→ GIVEN PROBLEM 1:
Update the stretch of the listing from its start through the line containing "Selling Your Art (142, 200)" by replacing "Join Mailing List" with "Newsletter Signup", leaving everything else unchanged.

** start EXTRACT TO READ **

Top 10 Mistakes When Getting a Home Equity Loan

1. Not Knowing Whether Your Loan Has a Pre-Payment Penalty Clause.  If you are getting a "NO
FEE" home-equity loan, chances are there is some kind of pre-payment penalty included. Make
sure you know the terms.  That's not necessarily a deterrent as long as the rate is competitive.  
After all, the lender is paying all closing costs.  Just be certain the terms are reasonable for the
costs they are paying, and are not onerous.

2. Getting Too Large a Credit Line.  When you get too large a credit line, you can be turned down
for other loans because some lenders calculate your payments based upon the available credit,
not the used credit. Even when your equity line has a zero balance, having an equity line that is too
large indicates a large potential payment, which can make it difficult to qualify for other loans.

3. Not Understanding the Difference Between an Equity Loan and an Equity Line.  An Equity Loan
is a closed-end loan, that is, you get all your money up front and make fixed payments until it is
paid in full. An Equity Line is open-ended loan- you can get numerous advances for various
amounts as you desire. Most Equity Lines are accessed through a checkbook or a credit card. For
both Equity Loans and Equity Lines, you can only be charged interest on the outstanding principal
balance.

** end EXTRACT TO READ **
** start SOURCE MATERIAL **

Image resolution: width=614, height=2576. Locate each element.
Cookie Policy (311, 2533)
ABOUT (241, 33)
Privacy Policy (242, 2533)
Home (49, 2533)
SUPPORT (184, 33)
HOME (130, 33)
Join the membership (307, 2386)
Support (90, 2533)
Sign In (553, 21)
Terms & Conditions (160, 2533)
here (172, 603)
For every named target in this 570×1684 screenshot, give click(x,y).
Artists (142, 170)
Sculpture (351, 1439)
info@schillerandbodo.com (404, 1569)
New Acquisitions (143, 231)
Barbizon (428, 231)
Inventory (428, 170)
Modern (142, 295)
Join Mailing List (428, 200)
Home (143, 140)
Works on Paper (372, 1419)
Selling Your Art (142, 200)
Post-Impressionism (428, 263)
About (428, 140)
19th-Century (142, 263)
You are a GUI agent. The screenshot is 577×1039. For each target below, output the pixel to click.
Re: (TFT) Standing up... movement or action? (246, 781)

** end SOURCE MATERIAL **

→ GIVEN PROBLEM 2:
According to the home equity loan mistakes, how are most Equity Lines accessed?

→ OUTPUT 1:
Image resolution: width=614, height=2576. Locate each element.
Cookie Policy (311, 2533)
ABOUT (241, 33)
Privacy Policy (242, 2533)
Home (49, 2533)
SUPPORT (184, 33)
HOME (130, 33)
Join the membership (307, 2386)
Support (90, 2533)
Sign In (553, 21)
Terms & Conditions (160, 2533)
here (172, 603)
For every named target in this 570×1684 screenshot, give click(x,y).
Artists (142, 170)
Sculpture (351, 1439)
info@schillerandbodo.com (404, 1569)
New Acquisitions (143, 231)
Barbizon (428, 231)
Inventory (428, 170)
Modern (142, 295)
Newsletter Signup (428, 200)
Home (143, 140)
Works on Paper (372, 1419)
Selling Your Art (142, 200)

→ OUTPUT 2:
Through a checkbook or a credit card.